Il n’en est pas moins vrai que les parrains de la jeune école allemande sont les Français, avec les Russes et les Scandinaves. Et, si l’on songe que le théâtre d’Ibsen, sorti de celui de Dumas et d’Augier, n’est qu’un succédané du drame français, au moins quant à la forme, et cela de l’aveu même de MM. Steiger et Bartels ; que, d’autre part, Tourgueneff et Tolstoï doivent beaucoup à notre George Sand[1], on reconnaîtra que notre apport est prépondérant dans les matériaux fournis par la pensée européenne à la récente littérature germanique.
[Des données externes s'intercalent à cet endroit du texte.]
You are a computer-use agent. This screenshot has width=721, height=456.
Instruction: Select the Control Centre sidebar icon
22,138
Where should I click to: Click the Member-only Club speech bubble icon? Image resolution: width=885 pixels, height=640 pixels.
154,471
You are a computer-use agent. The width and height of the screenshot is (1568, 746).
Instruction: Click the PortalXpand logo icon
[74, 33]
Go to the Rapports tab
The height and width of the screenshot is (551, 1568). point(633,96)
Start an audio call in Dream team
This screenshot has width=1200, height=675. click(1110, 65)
C’est ainsi que la France conserve sa suprématie littéraire dans le monde. Si, parfois, comme à toutes les époques de son histoire artistique, elle demande à ses voisins des inspirations fécondes, elle continue de leur restituer ses emprunts avec usure. Et, quel que soit d’ailleurs le jugement qu’on porte sur la valeur morale des mouvemens naturaliste et symboliste, il faut reconnaître que par eux, comme par tant d’autres manifestations de son génie national[2], notre pays garde un rôle éminent dans l’évolution intellectuelle de l’humanité.


ERNEST SEILLIÈRE.

  1. Voir Wladimir Karénine, G. Sand, sa Vie et ses Œuvres, 1899.
  2. Telle la section française de l’Exposition de Munich, en 1879, qui réveilla la peinture allemande.